Dans le cadre d’une réorganisation effectuée en 2014 par le groupe Sidel, la société italienne Sidel SpA a arrêté, d’une part, ses activités déficitaires de vente de certains produits et services à destination de clients finaux, et, d’autre part, son activité excédentaire d’intermédiaire dans la fourniture de pièces de rechange à la société française Sidel Blowing et Services, qui était chargée de les revendre aux clients finaux. Selon le contrat formalisant cette réorganisation, la société française a versé à la société italienne dont elle reprenait les activités une somme de huit millions d’euros destinée à compenser son manque à gagner.
Si la société française avait initialement déduit l’indemnité pour le calcul de l’impôt sur les sociétés et de la cotisation sur la valeur ajoutée des entreprises (CVAE), l’administration a estimé que celle-ci ne constituait pas une charge mais la contrepartie de l’acquisition d’un actif incorporel².

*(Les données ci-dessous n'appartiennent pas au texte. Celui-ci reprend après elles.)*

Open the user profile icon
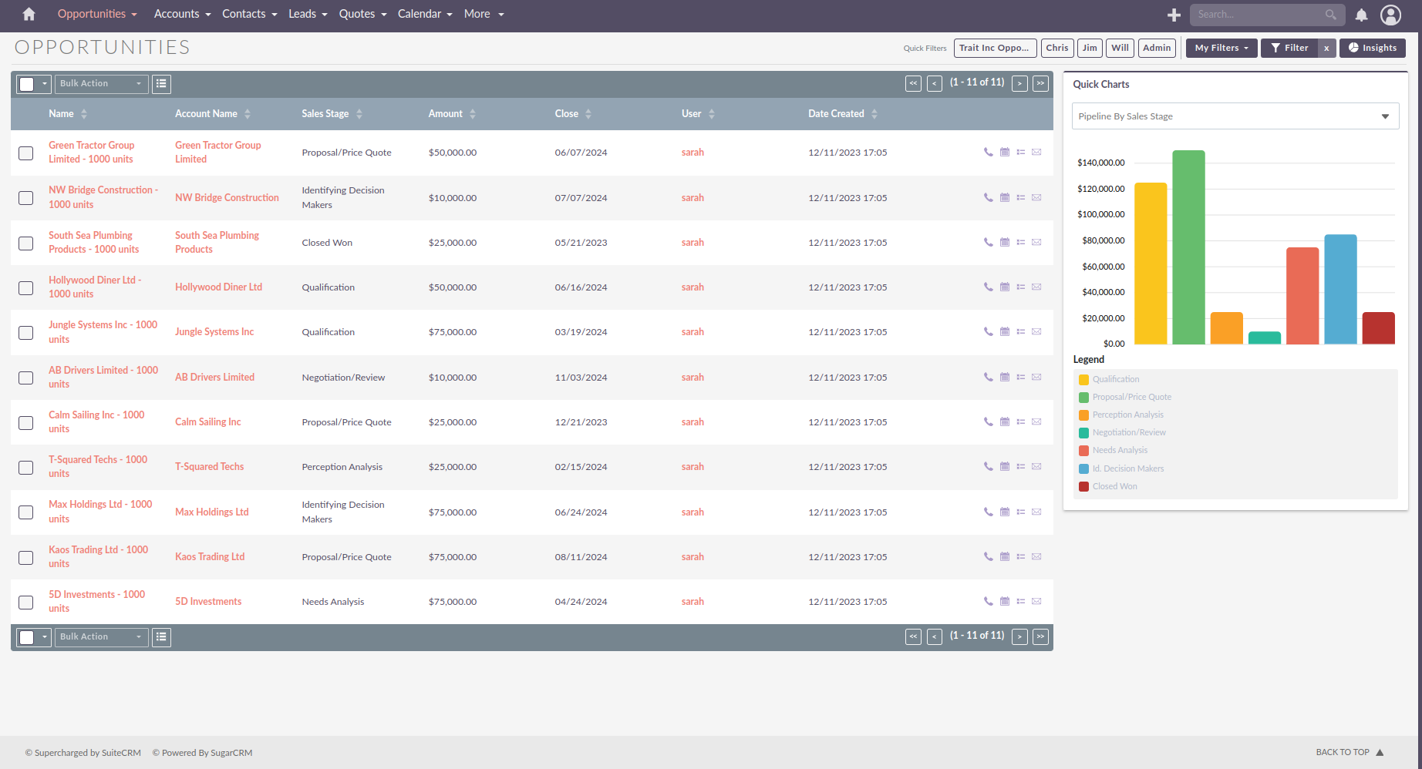This screenshot has width=1422, height=769. click(1391, 15)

Sur le plan comptable, depuis la réforme de 2004, un actif est défini comme un « élément identifiable du patrimoine ayant une valeur économique positive pour l’entité, c’est-à-dire un élément générant une ressource que l’entité contrôle du fait d’événements passés et dont elle attend des avantages économiques futurs »³. Sur le plan fiscal, avant cette réforme, le Conseil d’Etat avait exposé dans sa décision SA Sife les critères permettant d’identifier une immobilisation incorporelle : constituer une source régulière de profits, être doté d'une pérennité suffisante et être susceptible d’être cédé⁴. Ces critères, surtout appliqués dans le cadre d’affaires intéressant des concessions d’incorporels mais pas seulement⁵ ont pu être adaptés selon la nature des droits en cause. Ainsi, la cessibilité n’a pas été requise par le Conseil d’Etat pour admettre l’immobilisation des sommes versées au titre d’un engagement de non-concurrence dès lors que celui-ci se traduisait par l’acquisition de parts de marché⁶. Si ces jurisprudences sont antérieures à la nouvelle définition comptable des actifs leur solution a été réaffirmée ultérieurement, du moins en ce qui concerne les contrats de concession d’incorporels exclus du champ de la réforme comptable⁷.

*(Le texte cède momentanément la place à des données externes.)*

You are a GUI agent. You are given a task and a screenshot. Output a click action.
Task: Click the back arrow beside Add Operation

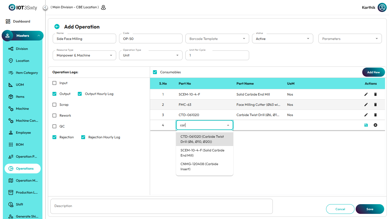pos(57,27)
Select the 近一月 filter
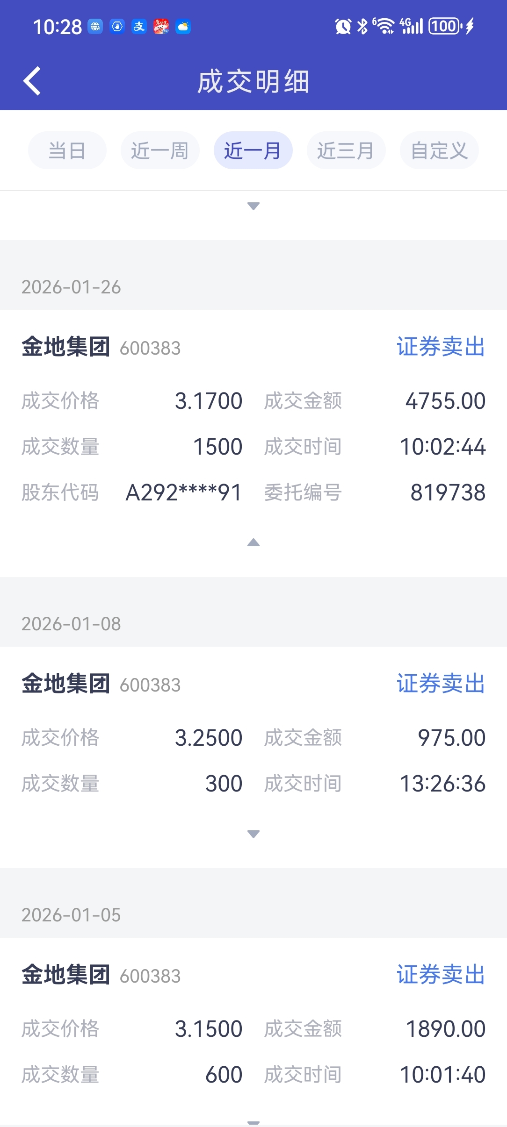Screen dimensions: 507x1127 coord(253,150)
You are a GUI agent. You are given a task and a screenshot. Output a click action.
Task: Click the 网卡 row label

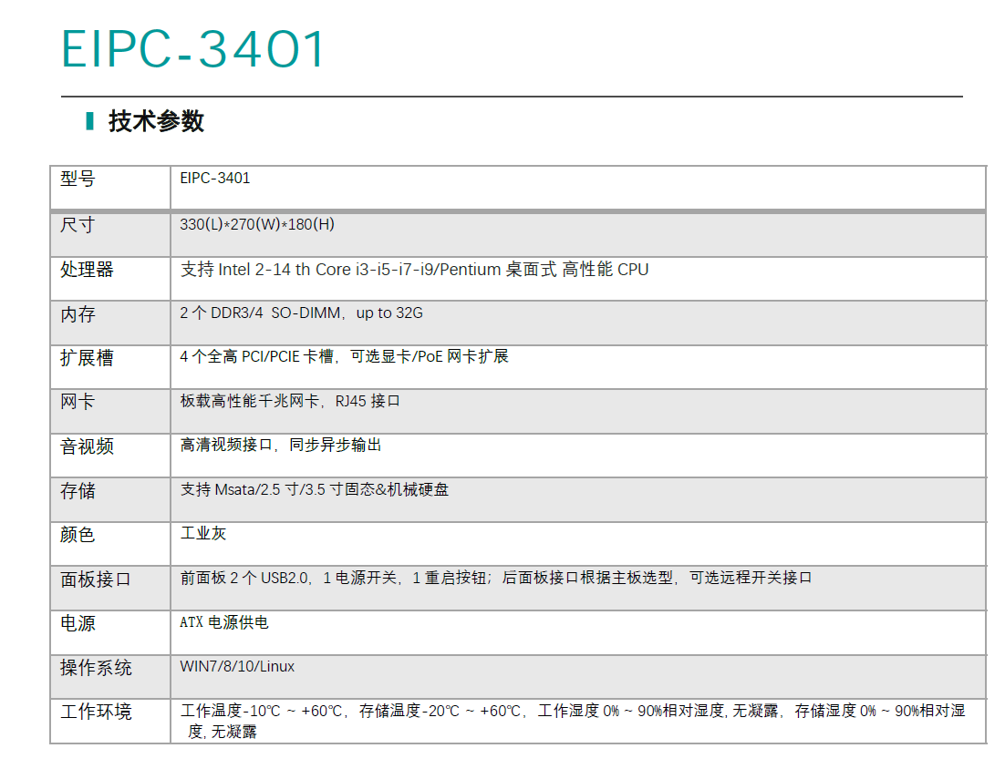(78, 402)
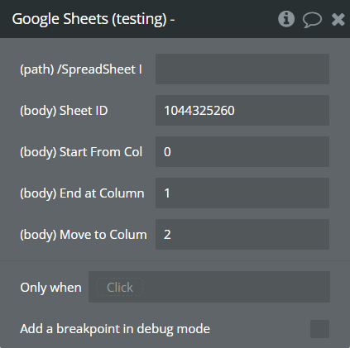Click the digit 2 inside Move to Colum
Image resolution: width=350 pixels, height=348 pixels.
167,235
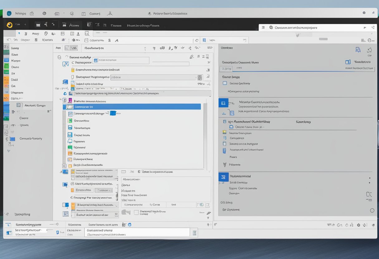Screen dimensions: 379x259
Task: Open the first text menu in the title bar
Action: click(x=21, y=14)
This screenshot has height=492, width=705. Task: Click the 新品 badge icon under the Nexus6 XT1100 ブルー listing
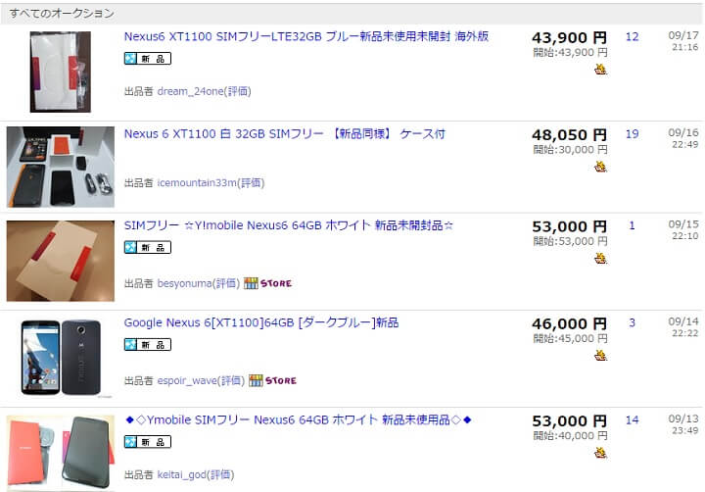coord(148,59)
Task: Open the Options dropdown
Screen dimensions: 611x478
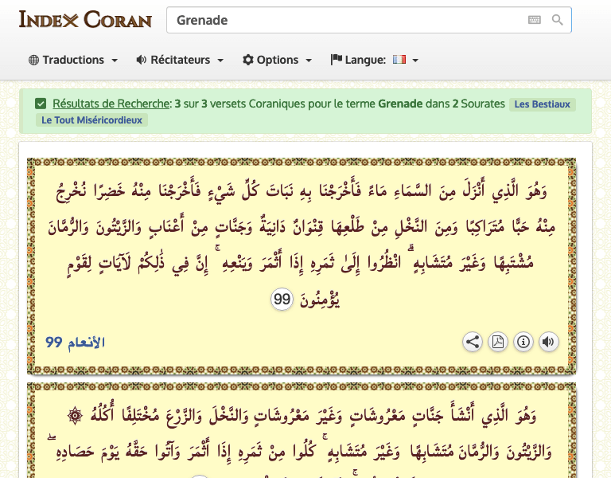Action: (277, 60)
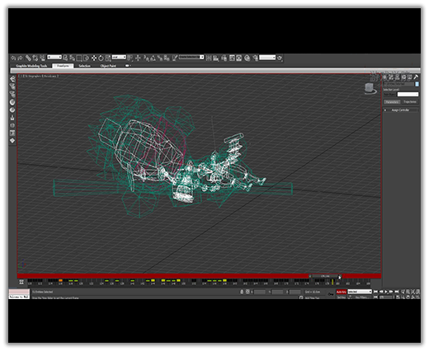Click the time slider handle
Image resolution: width=429 pixels, height=351 pixels.
click(325, 276)
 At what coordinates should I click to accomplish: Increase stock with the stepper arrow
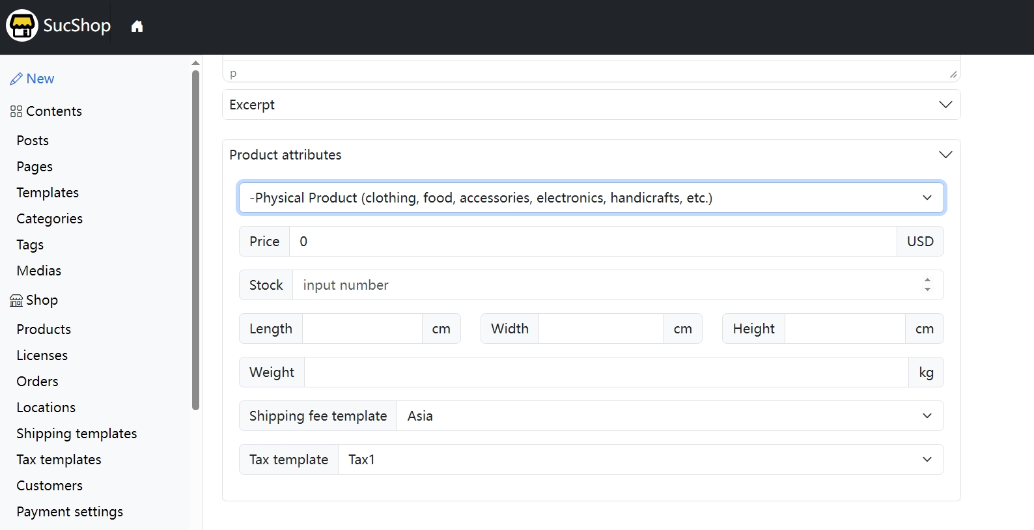[927, 281]
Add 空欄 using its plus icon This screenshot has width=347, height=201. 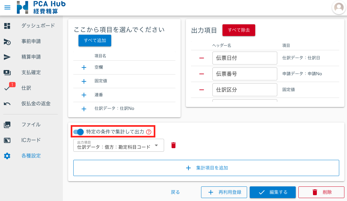pos(84,67)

L’indemnité litigieuse remplissait-elle ces critères ? Les activités réalisées par la société italienne directement avec les clients finaux étant déficitaires, les sommes versées visaient essentiellement à indemniser l’arrêt de l’activité d’intermédiaire dans l’acquisition de pièces de rechange destinées à être revendues par la société française⁸. Le versement de l’indemnité n’avait pas comme contrepartie l’acquisition de débouchés commerciaux ou d’une clientèle mais l’internalisation de la fonction d’approvisionnement en lien avec l’activité d’achat-revente préalablement exercée par la société française. Malgré cette particularité, les magistrats parisiens retiennent que cette indemnité « doit être regardée comme porteuse d’avantages économiques futurs valorisant l’actif incorporel de la société Sidel Blowing et Services, alors même qu’elle n’apporterait dans ce secteur aucune clientèle nouvelle ».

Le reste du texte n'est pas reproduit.